À quelques exceptions près, la grande majorité de la bibliographie de David Lapham, en tant que dessinateur, s’est essentiellement faite en noir et blanc.
Mais à l’image d’un Terry Moore, il a fait de cet inconvénient (pour faire des économies, en gros) une véritable marque de fabrique.
Pourtant, dessiner un récit complet sans avoir le support de la couleur n’est pas des plus aisés.
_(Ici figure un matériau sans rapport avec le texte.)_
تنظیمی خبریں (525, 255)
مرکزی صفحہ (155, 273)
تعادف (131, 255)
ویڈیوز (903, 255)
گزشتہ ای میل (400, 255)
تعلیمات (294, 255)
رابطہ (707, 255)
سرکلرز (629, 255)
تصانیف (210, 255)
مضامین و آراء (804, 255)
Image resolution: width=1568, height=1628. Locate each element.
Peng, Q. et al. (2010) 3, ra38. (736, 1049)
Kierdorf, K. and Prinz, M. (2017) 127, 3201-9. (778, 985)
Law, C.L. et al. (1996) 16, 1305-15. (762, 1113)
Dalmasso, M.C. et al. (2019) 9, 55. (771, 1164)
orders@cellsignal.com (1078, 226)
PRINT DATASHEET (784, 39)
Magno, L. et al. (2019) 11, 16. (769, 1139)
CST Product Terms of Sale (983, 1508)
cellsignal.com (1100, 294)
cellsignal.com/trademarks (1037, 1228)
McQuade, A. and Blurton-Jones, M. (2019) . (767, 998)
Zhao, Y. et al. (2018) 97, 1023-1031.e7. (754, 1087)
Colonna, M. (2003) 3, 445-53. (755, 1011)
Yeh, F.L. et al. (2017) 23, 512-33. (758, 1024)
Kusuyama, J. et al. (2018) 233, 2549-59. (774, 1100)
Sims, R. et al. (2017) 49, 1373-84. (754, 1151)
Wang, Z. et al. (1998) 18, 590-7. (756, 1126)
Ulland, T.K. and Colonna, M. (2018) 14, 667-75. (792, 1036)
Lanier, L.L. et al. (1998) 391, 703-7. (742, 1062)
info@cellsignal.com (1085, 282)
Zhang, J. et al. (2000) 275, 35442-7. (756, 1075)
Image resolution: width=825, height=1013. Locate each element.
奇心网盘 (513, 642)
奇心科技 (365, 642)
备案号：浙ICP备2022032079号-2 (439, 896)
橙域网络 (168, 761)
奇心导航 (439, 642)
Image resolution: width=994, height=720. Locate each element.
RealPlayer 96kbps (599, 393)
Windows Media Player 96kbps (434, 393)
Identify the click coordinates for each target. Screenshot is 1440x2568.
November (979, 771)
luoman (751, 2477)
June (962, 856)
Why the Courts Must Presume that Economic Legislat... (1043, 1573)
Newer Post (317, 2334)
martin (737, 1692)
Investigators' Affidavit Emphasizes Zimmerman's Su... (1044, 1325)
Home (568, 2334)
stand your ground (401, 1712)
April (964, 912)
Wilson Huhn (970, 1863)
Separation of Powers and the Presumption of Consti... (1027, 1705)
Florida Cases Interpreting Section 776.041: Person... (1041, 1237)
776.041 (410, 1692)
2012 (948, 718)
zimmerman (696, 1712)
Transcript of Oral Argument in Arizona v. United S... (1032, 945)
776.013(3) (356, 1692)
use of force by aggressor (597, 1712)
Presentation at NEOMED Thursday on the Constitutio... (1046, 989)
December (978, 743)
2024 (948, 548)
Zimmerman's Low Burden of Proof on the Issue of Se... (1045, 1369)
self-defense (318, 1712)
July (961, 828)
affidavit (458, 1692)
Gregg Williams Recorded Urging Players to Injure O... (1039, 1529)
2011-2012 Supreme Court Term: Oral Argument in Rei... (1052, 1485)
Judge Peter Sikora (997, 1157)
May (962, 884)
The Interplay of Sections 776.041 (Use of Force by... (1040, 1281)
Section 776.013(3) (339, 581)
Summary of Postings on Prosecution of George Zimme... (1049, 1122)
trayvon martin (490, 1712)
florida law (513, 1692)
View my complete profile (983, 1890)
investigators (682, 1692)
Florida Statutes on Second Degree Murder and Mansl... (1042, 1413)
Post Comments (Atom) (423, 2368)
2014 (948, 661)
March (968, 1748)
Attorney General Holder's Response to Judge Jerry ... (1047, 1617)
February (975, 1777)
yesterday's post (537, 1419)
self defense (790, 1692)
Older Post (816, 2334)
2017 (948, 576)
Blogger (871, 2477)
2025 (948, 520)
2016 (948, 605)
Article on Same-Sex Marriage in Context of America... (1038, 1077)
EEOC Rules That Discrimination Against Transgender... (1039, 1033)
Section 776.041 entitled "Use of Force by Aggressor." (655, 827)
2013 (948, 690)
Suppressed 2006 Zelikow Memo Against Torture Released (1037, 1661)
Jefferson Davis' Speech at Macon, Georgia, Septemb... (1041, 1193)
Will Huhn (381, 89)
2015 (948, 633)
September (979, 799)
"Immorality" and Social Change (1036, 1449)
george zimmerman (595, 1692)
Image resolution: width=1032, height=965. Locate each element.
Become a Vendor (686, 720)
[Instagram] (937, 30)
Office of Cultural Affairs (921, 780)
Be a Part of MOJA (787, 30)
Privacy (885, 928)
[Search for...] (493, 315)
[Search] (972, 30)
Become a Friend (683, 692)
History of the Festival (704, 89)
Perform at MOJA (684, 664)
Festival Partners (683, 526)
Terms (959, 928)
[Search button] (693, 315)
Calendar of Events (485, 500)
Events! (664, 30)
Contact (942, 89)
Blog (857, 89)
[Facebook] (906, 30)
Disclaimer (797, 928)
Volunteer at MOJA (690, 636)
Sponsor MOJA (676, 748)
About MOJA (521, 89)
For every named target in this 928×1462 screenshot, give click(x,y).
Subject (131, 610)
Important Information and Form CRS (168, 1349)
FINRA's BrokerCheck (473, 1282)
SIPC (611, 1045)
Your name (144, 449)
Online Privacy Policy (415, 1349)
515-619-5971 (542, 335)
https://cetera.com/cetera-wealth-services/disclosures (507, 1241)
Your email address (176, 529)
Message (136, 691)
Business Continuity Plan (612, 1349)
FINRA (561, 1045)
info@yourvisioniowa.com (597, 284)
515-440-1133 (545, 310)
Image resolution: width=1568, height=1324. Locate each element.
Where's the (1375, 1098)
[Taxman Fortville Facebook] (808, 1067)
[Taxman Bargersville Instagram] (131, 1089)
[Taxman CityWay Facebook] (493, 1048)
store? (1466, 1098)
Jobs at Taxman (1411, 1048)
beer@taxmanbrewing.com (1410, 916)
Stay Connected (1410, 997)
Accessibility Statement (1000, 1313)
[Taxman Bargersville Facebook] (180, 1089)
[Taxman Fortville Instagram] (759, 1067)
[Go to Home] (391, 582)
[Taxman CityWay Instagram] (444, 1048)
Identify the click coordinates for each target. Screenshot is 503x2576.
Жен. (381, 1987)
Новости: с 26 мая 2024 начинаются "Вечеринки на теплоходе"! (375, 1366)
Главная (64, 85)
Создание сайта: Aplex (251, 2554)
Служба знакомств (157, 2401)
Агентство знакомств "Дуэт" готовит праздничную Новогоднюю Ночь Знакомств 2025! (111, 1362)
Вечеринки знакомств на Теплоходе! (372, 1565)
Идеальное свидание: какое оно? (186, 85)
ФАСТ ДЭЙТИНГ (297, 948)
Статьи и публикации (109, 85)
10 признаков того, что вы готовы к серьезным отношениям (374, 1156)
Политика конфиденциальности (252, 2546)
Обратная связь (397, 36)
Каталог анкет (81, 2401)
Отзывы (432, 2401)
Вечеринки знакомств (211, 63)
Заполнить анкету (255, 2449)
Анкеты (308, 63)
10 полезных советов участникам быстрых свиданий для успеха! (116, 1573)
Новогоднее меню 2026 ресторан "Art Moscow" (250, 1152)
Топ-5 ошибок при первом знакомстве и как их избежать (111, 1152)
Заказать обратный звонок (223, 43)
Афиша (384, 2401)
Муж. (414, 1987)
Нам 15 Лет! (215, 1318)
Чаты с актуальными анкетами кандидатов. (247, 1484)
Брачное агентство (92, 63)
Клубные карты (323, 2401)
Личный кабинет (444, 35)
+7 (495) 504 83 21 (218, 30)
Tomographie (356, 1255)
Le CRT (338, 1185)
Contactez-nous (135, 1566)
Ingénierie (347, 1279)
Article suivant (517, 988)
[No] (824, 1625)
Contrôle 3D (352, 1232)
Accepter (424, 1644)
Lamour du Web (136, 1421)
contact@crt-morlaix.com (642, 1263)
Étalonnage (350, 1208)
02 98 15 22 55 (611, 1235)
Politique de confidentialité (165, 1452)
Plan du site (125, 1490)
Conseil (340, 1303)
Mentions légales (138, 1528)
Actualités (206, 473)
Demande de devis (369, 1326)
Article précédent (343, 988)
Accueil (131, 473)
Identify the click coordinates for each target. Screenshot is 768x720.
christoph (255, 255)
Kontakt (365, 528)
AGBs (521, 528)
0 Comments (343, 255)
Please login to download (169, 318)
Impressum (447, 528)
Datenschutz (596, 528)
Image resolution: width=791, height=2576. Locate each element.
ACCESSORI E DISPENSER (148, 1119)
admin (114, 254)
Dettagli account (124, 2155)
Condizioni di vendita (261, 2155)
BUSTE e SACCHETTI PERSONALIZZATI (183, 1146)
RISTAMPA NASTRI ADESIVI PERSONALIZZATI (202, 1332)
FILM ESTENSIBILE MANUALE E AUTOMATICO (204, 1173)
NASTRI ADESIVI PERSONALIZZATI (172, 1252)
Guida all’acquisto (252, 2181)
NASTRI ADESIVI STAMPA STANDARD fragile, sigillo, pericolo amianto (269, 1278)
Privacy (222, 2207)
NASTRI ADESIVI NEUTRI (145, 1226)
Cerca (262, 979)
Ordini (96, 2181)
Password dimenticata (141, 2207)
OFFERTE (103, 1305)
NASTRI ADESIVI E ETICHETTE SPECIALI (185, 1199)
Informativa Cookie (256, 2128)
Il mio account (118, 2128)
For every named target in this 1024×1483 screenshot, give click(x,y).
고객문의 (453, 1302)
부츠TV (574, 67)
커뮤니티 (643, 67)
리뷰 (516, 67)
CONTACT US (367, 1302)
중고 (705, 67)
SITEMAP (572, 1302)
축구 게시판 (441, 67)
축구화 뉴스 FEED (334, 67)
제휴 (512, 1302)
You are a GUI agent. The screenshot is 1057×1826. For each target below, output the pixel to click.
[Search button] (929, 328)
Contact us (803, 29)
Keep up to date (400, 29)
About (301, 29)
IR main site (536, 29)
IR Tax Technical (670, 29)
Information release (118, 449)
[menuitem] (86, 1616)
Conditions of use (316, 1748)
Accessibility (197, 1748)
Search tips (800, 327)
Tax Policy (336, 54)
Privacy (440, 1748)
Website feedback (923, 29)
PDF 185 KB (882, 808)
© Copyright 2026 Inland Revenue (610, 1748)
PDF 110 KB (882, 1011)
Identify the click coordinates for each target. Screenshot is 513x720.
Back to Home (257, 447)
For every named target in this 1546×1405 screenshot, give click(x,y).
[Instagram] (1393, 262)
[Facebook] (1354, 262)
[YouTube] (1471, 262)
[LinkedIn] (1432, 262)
Cela demande non seulement une maitrise solide du dessin mais aussi un encrage assez marqué pour qu’il prenne la place de la couleur.
Or, de côté là , David Lapham n’a franchement pas à rougir de son travail.
Si son style est beaucoup plus classique que celui d’un Frank Miller, il n’en est pas moins impressionnant de technicité.
Le noir est, au final, assez peu présent dans ses planches, ce qui l’oblige à une variation d’encrage apportant du volume et de la densité à des planches qui fourmillent de détails.
Sa narration, symbolisée par sa mise en page en gaufrier, démontre un intérêt tout particulier pour la simplicité et une parfaire lisibilité de lecture.
L’éclatement narratif de Lodger est déjà bien assez complexe sans que l’auteur ait besoin de rajouter le moindre élément perturbateur.
La mise en page est nécessairement simple.
En résumé
Lodger de Maria et David Lapham est un pur récit de vengeance à la narration décomplexée et aux multiples rebondissements. Sombre, violent et magistralement exécuté, Lodger est une histoire d'amour / haine qui mêle famille et meurtres en séries. Un cocktail détonnant qui demande aux lecteurs une véritable attention de lecture pour ne pas se perdre dans les méandres du scénario. Lodger est, en plus de sa qualité intrinsèque, une porte d'entrée impeccable pour découvrir leur chef d'oeuvre : Stray Bullets.